The evidence which petitioner proposes to introduce, expert testimony concerning the "battered woman’s syndrome”, has found acceptance in the courts of New York (see, People v Emick, 103 AD2d 643 [manslaughter prosecution]; People v Ciervo, 123 AD2d 393 [manslaughter prosecution]; People v Barrett, 189 AD2d 879 [manslaughter prosecution]; People v Torres, 128 Misc 2d 129 [murder prosecution]; Matter of Glenn G., 154 Misc 2d 677 [child protective proceeding]; People v Rossakis, 159 Misc 2d 611 [murder prosecution]), as well as the courts of other jurisdictions (see, e.g., State v Kelly, 97 NJ 178, 478 A2d 364 [Sup Ct 1984]; State v Borrelli, 227 Conn 153, 629 A2d 1105 [Sup Ct 1993]; State v Koss, 49 Ohio St 3d 213, 551 NE2d 970 [Sup Ct 1990]; State v Cababag, 9 Haw App 496, 850 P2d 716 [Ct App 1993], cert denied 74 Haw 652, 853 P2d 542; People v Aris, 215 Cal App 3d 1178, 264 Cal Rptr 167 [Ct App 1989], rev denied 1990 Cal LEXIS 906; see also, Matter of Glenn G., 154 Misc 2d, at 686-687, supra; Annotation, Admissibility of Expert or Opinion Testimony on Battered Wife or Battered Woman Syndrome, 18 ALR4th 1153 [1982 & 1994 Supps]).
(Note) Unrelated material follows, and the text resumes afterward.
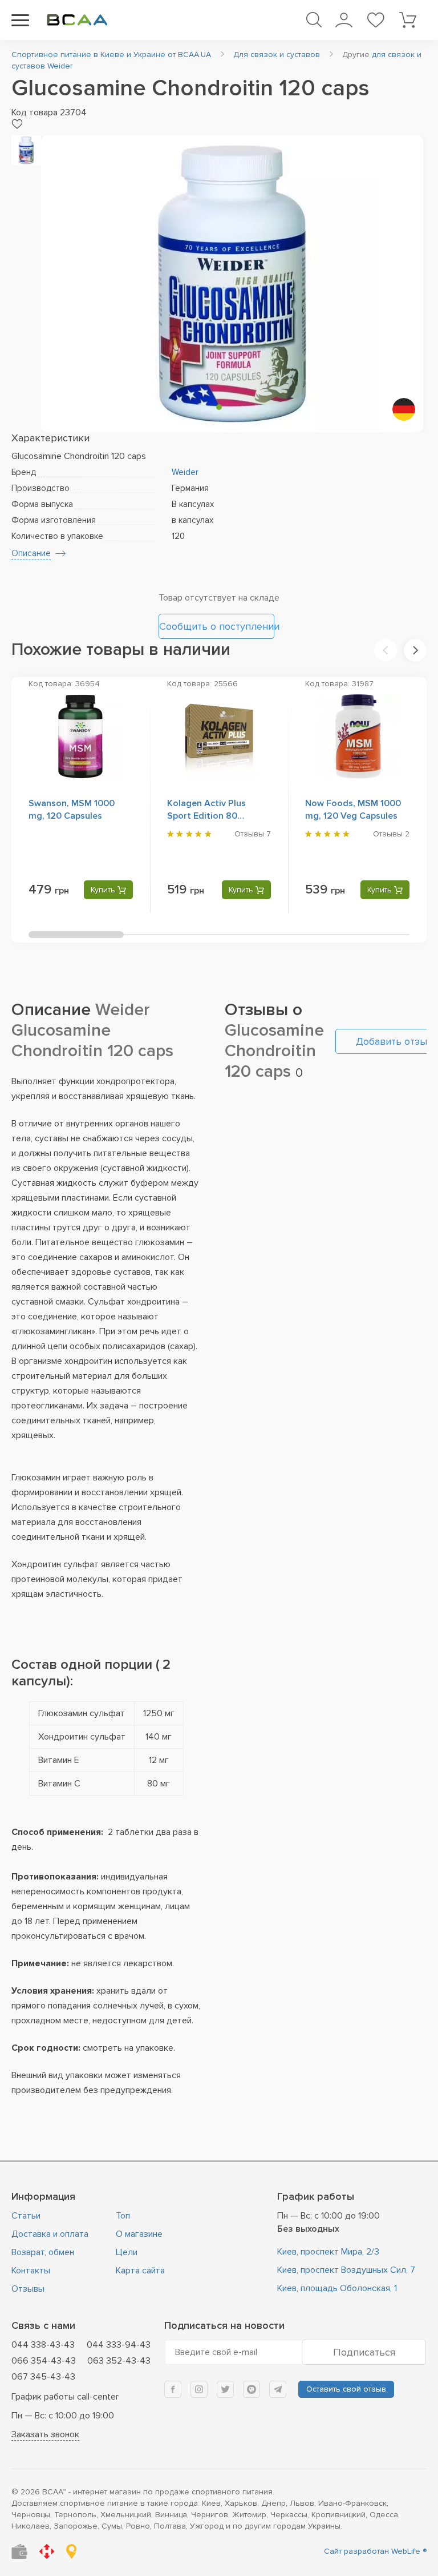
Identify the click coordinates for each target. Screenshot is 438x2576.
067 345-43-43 (43, 2376)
Accordingly, I find that evidence relating to battered woman’s syndrome is presumptively admissible in this family offense proceeding.2

*705Respondents’ application for an order directing that any psychological examination of petitioner conducted for purposes of this litigation be preserved by videotaping is denied. Respondents’ rights to present a defense will be adequately protected by their right to request pretrial disclosure as to the substance of the expert’s proposed testimony (CPLR 3101 [d] [1] [i]), and to request an adjournment to consult with and engage a rebuttal expert witness (see, Family Ct Act § 836). They may also request, upon a proper showing, that I direct petitioner to submit to a further examination by a court-designated psychiatrist or psychologist (Family Ct Act § 251).

. The allegations in a family offense petition need only be established by a fair preponderance of the evidence (see, Family Ct Act § 832; Matter of Holcomb v Holcomb, 176 AD2d 409; Matter of Maryanne PP. v Richard QQ., 192 AD2d 747; Matter of Boyd v Boyd, 193 AD2d 1039).

. Respondents, at this point, have not sought to challenge the admissibility of "battered woman’s syndrome” evidence on the ground that such *705evidence has not been generally accepted as reliable by mental health professionals (see, Frye v United States, 293 F 1013; People v Wesley, 83 NY2d 417, 422-423).